Direction:
Please copy the lines below word for word, starting at the line containing "Given: Open Freunde werben page" and ending at the line containing "point(75,86)". Leave the pictures out of your answer.

Lines on finding words and elements:

****************

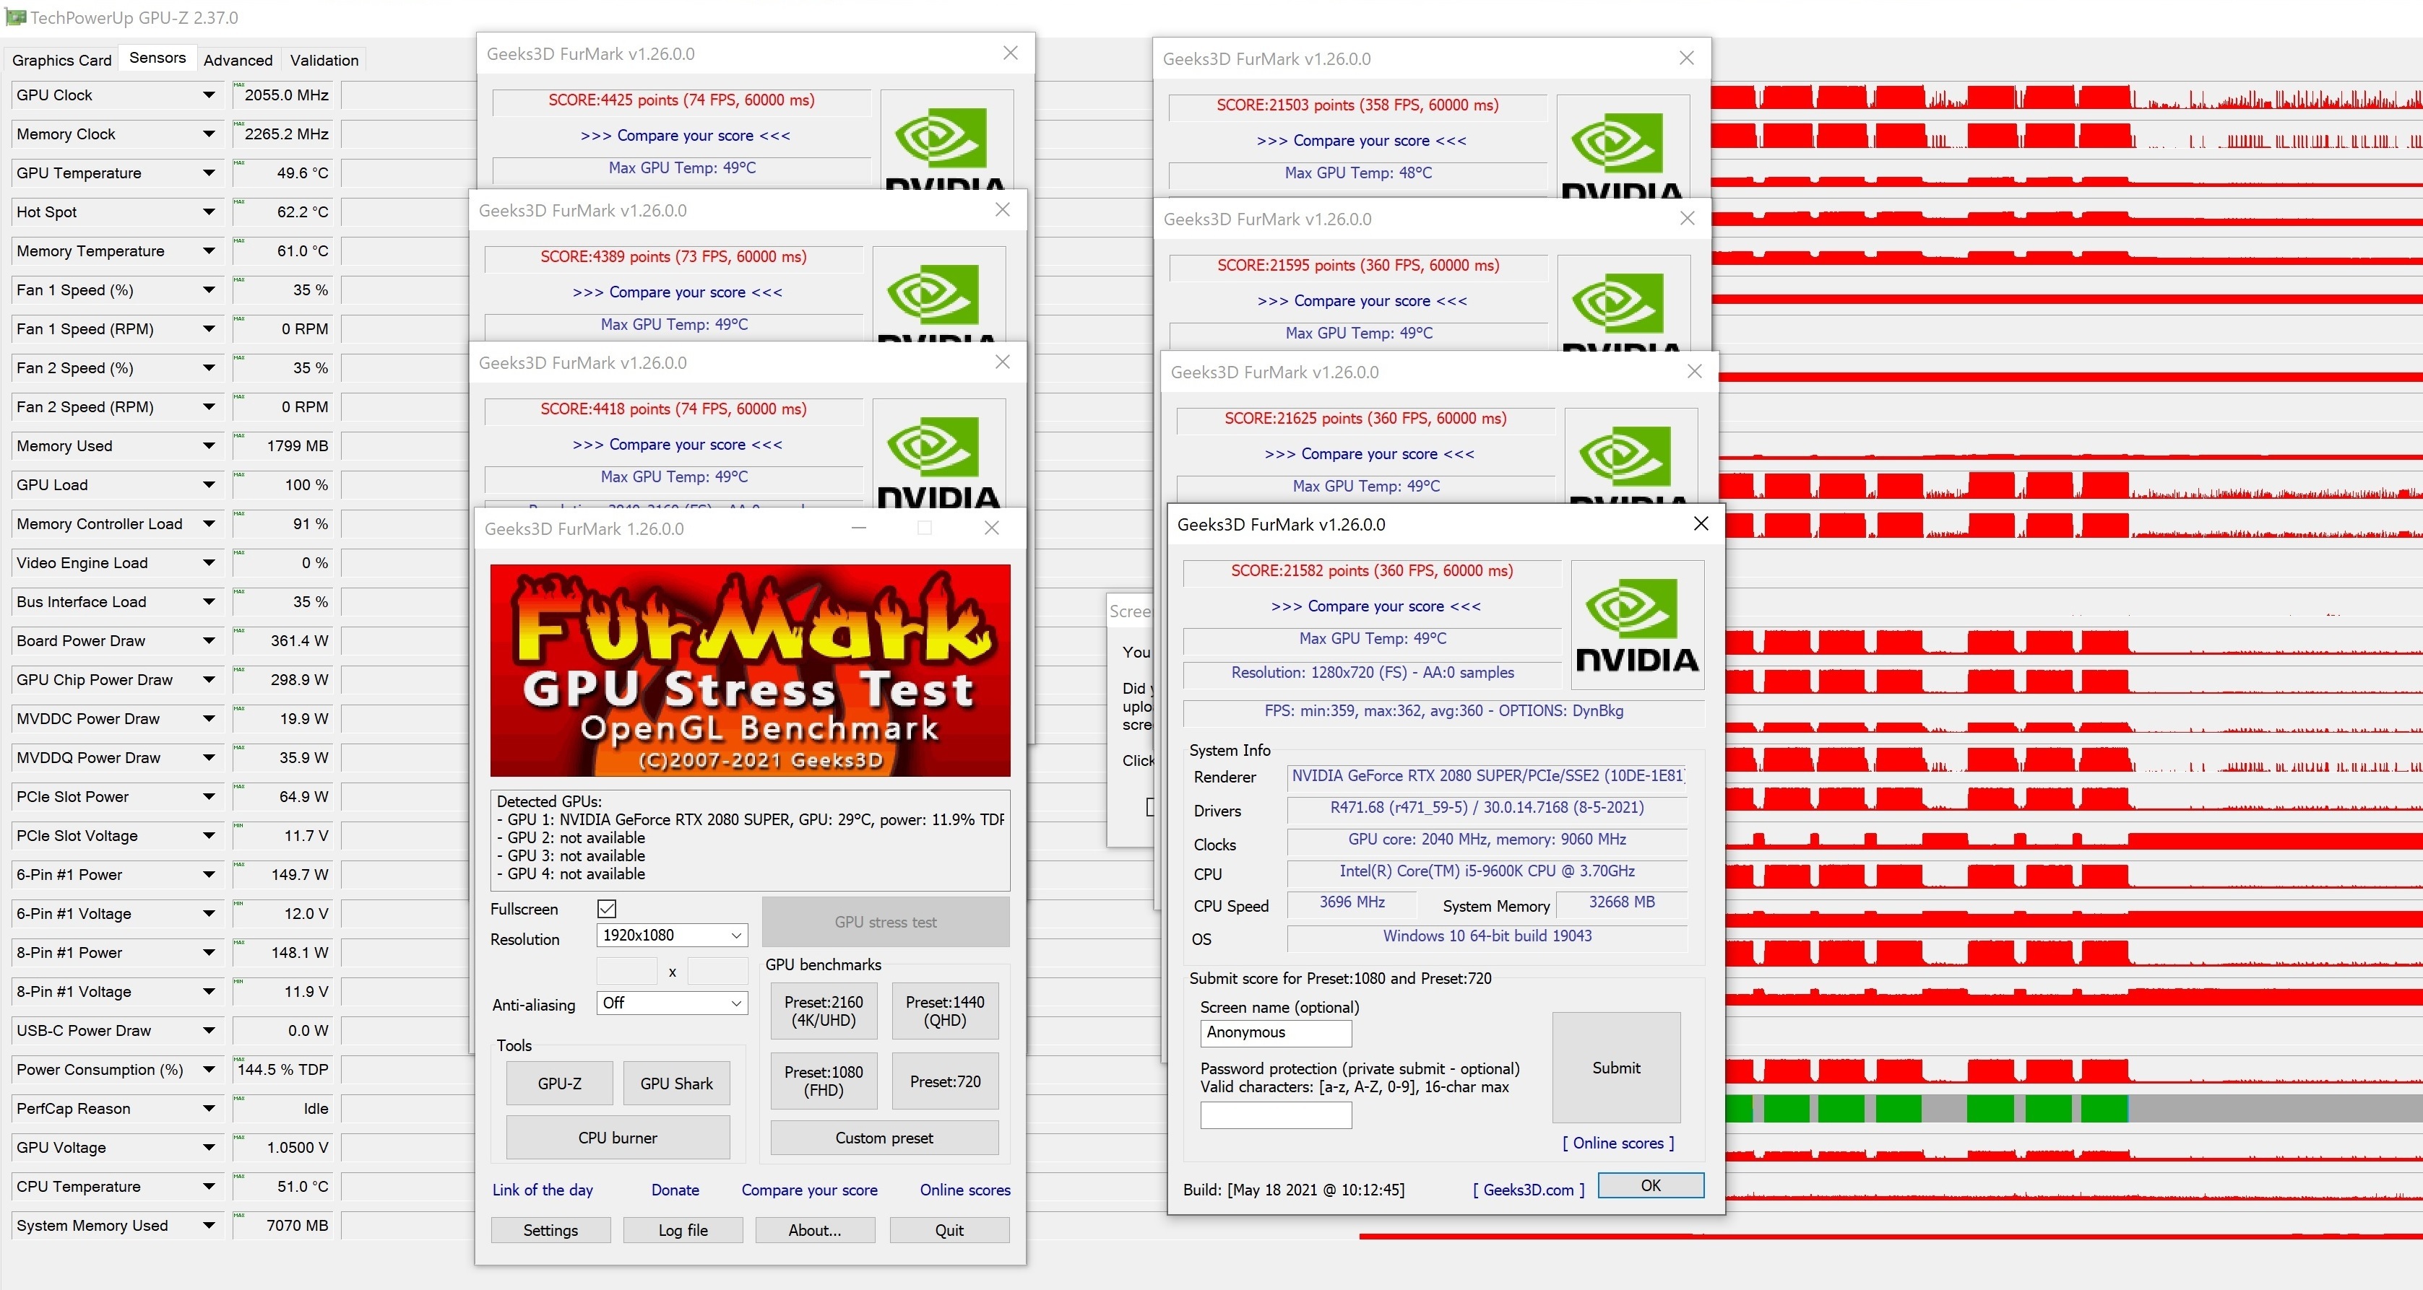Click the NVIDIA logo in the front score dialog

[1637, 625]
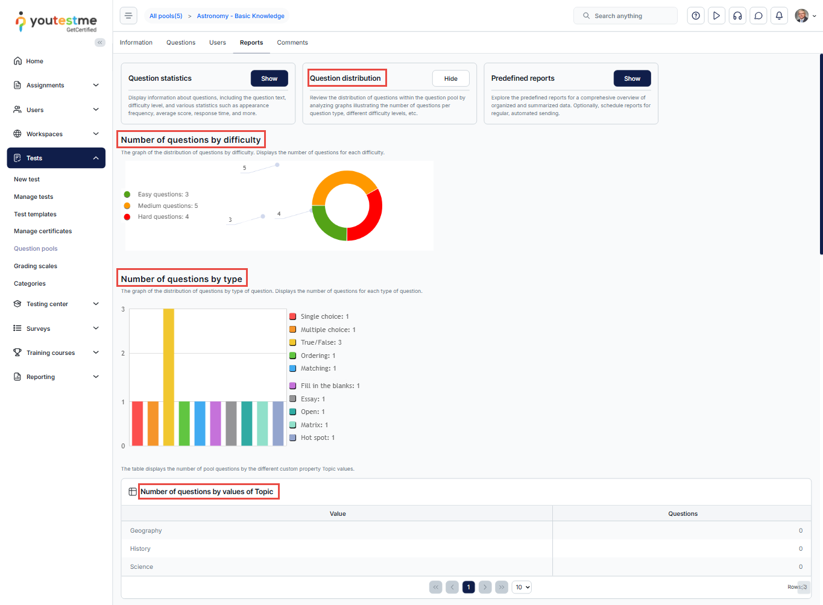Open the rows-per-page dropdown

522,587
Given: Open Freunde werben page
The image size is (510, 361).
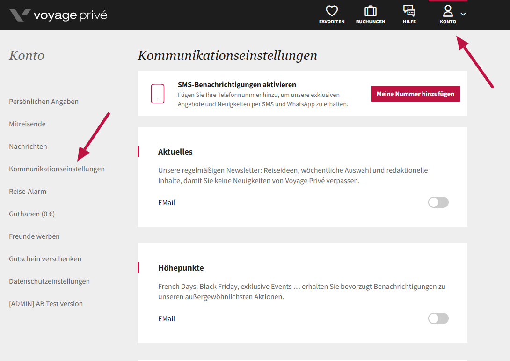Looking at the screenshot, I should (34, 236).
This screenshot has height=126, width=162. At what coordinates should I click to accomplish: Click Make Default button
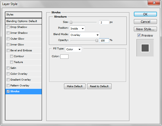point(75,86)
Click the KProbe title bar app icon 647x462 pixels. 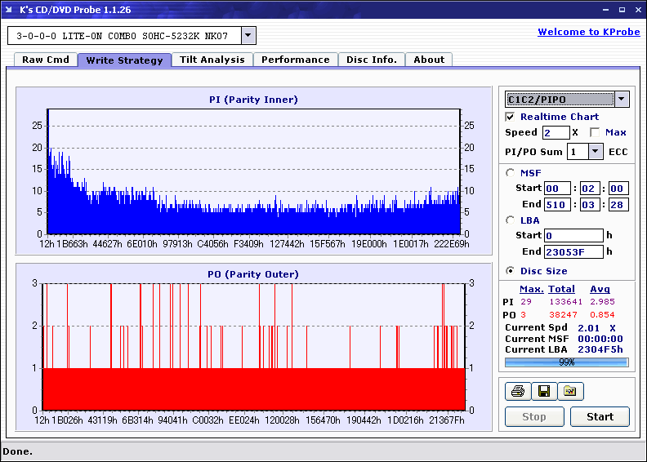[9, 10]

****************

Task solution:
Given: Open Freunde werben page
The image size is (510, 361).
Looking at the screenshot, I should (34, 236).
This screenshot has height=126, width=162. At what coordinates should I click to accomplish: Click Make Default button
point(75,86)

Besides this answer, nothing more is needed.